Tuesday, December 25, 2018

Merry Christmas to all you Devil Worshipers

Merry Christmas to all.

Unfortunately for me I usually feel lonely on Christmas and other holidays as I tend to feel lonely on most days.  It just goes with the territory.  It's not that I have love in my life it just seems to be getting smaller with out feeling getting much better.  I think that it just part of ageing.  You would think that people get better at loving the older they get but that is not what I generally observe.  Most people use love and affection to maintain control over other people.  They will love you as long as you serve them and their needs, any resistance and they will shun you away.  The older someone gets the less reactive they will be once they feel shunned.  Pride is more important that being in the group or pairing or moreover the longer you live the more you understand about human nature that you feel less enthused to participate in the back and forth play.   You tend to just stop.  Problem is that you never seem to get back to where it once was.  But that is most relationships.  There are peaks then they plateau.   In your mind however, you hold on to the peaks.  I think that children have fantasy that feels like reality and older mature people expect reality to be a fantasy.  We never let go or outgrow the fantasy.  What we expect it to be is how we think things are.  Anyone who is honest with themselves should not trust their expectations to be met as often as we would desire them to be.  I do think that we should just let people be who they are and accept them for their views and not expect them to do the same in return as there is nothing more rare than an accepting person. 

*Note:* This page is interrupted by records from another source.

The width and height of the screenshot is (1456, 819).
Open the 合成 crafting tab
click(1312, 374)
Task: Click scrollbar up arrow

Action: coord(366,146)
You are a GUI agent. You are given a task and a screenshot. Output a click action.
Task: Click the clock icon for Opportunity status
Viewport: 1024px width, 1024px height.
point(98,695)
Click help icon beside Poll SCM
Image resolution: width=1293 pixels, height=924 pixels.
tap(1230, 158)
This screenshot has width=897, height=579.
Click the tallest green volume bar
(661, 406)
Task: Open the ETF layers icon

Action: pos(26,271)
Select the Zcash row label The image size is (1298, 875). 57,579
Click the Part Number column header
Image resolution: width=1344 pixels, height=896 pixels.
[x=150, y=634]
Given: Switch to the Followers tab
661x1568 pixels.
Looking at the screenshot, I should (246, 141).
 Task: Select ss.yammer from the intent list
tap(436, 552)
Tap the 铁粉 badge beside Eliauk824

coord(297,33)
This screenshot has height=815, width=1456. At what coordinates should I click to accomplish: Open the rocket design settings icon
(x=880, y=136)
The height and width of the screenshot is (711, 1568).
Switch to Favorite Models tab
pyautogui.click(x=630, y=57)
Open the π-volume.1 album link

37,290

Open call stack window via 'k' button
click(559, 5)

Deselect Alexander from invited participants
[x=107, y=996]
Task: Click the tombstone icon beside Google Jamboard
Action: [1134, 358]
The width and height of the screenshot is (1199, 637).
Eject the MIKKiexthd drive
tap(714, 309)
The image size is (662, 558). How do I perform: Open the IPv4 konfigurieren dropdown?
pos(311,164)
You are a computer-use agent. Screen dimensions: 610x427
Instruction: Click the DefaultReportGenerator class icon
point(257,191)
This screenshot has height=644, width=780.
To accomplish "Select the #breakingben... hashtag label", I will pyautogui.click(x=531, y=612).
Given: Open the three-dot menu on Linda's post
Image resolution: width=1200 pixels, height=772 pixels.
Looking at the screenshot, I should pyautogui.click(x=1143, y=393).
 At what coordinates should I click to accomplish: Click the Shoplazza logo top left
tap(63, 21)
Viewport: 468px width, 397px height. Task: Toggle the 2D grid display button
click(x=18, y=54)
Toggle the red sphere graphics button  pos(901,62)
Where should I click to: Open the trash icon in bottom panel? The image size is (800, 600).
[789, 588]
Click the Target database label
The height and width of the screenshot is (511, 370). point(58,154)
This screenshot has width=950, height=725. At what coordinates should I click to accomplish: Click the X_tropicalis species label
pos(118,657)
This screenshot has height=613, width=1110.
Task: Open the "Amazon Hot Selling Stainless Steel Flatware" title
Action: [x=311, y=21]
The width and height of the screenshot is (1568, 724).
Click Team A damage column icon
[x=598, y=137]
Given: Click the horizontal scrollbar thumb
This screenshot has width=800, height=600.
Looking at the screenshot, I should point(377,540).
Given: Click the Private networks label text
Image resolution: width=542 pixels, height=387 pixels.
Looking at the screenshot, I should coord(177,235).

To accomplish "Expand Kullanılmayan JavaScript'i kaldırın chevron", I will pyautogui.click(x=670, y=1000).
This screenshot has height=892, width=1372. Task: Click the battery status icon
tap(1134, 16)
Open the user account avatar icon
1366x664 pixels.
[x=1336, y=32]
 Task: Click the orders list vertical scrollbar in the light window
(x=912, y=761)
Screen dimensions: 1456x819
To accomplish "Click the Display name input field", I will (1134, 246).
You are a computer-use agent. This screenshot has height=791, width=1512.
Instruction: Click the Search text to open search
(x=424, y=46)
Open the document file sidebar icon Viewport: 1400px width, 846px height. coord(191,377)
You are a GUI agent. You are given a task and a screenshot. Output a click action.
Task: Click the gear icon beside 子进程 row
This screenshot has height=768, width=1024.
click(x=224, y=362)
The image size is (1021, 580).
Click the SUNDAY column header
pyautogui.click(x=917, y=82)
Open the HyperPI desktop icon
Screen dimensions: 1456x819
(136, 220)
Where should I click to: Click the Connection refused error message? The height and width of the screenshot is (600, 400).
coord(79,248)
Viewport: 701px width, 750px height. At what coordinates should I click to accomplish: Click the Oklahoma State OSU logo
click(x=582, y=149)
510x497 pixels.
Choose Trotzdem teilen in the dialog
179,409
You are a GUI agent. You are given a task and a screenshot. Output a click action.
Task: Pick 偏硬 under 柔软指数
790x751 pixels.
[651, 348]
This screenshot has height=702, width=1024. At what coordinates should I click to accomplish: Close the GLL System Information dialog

I do think of all of my friends that I have had over my lifetime that I could trust and pass on me because of my ways.   Many of them I still talk to, some of them only in my mind.   I do regret those friends that have turned away righteously due to my manor most of all, usually my workaholic tendencies. 

There are no real misunderstandings in friendships.  There are often misalignment of values and misplaying of assumed roles.   This is what amazes adults about children is there willingness to be friends and the importance they can put on it.